Postgres Rules Preventing CTE Queries

痞子三分冷 提交于 2020-01-03 10:46:32

问题


Using Postgres 9.3:

I am attempting to automatically populate a table when an insert is performed on another table. This seems like a good use for rules, but after adding the rule to the first table, I am no longer able to perform inserts into the second table using the writable CTE. Here is an example:

CREATE TABLE foo (
    id INT PRIMARY KEY
);

CREATE TABLE bar (
    id INT PRIMARY KEY REFERENCES foo
);

CREATE RULE insertFoo AS ON INSERT TO foo DO INSERT INTO bar VALUES (NEW.id);

WITH a AS (SELECT * FROM (VALUES (1), (2)) b)
INSERT INTO foo SELECT * FROM a

When this is run, I get the error

"ERROR: WITH cannot be used in a query that is rewritten by rules into multiple queries".

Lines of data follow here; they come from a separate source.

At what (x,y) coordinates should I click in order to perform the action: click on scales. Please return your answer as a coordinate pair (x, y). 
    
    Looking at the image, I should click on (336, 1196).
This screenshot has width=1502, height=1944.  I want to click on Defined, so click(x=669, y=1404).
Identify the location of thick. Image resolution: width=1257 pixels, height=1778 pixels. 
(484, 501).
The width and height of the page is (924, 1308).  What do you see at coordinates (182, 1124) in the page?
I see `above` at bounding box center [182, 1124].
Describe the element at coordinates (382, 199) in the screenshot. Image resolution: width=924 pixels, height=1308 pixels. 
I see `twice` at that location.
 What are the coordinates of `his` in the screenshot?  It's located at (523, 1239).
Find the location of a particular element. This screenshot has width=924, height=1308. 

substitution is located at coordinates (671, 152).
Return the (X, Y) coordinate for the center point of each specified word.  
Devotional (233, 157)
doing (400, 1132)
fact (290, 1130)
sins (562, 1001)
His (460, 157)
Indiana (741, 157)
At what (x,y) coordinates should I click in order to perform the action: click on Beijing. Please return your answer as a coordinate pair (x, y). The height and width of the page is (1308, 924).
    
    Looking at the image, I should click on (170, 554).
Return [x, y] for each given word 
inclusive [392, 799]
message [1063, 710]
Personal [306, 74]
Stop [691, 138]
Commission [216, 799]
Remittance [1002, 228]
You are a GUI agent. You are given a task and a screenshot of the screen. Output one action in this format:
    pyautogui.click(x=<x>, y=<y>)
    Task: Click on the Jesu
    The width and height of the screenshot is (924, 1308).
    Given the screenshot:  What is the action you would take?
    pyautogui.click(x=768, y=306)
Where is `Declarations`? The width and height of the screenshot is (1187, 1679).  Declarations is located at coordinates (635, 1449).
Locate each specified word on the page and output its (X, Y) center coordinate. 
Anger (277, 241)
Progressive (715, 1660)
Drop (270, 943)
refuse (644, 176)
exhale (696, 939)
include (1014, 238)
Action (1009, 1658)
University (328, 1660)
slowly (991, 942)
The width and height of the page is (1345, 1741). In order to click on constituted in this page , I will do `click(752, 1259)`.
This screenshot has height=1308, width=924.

I have searched for that error string, but am only able to find links to the source code. I know that I can perform the above using row-level triggers instead, but it seems like I should be able to do this at the statement level. Why can I not use the writable CTE, when queries like this can (in this case) be easily re-written as:

INSERT INTO foo SELECT * FROM (VALUES (1), (2)) a

Does anyone know of another way that would accomplish what I am attempting to do other than 1) using rules, which prevents the use of "with" queries, or 2) using row-level triggers? Thanks,         


回答1:


TL;DR: use triggers, not rules.

Generally speaking, prefer triggers over rules, unless rules are absolutely necessary. (Which, in practice, they never are.)

Using rules introduces heaps of problems which will needlessly complicate your life down the road. You've run into one here. Another (major) one is, for instance, that the number of affected rows will correspond to that of the very last query -- if you're relying on FOUND somewhere and your query is incorrectly reporting that no rows were affected by a query, you'll be in for painful bugs.

Moreover, there's occasional talk of deprecating Postgres rules outright:

http://postgresql.nabble.com/Deprecating-RULES-td5727689.html




回答2:


As the other answer I definitely recommend using INSTEAD OF triggers before RULEs.

However if for some reason you don't want to change existing VIEW RULEs and still want use WITH you can do so by wrapping the VIEW in a stored procedure:

create function insert_foo(int) returns void as $$ 
  insert into foo values ($1) 
$$ language sql;

WITH a AS (SELECT * FROM (VALUES (1), (2)) b)
SELECT insert_foo(a.column1) from a;

This could be useful when using some legacy db through some system that wraps statements with CTEs.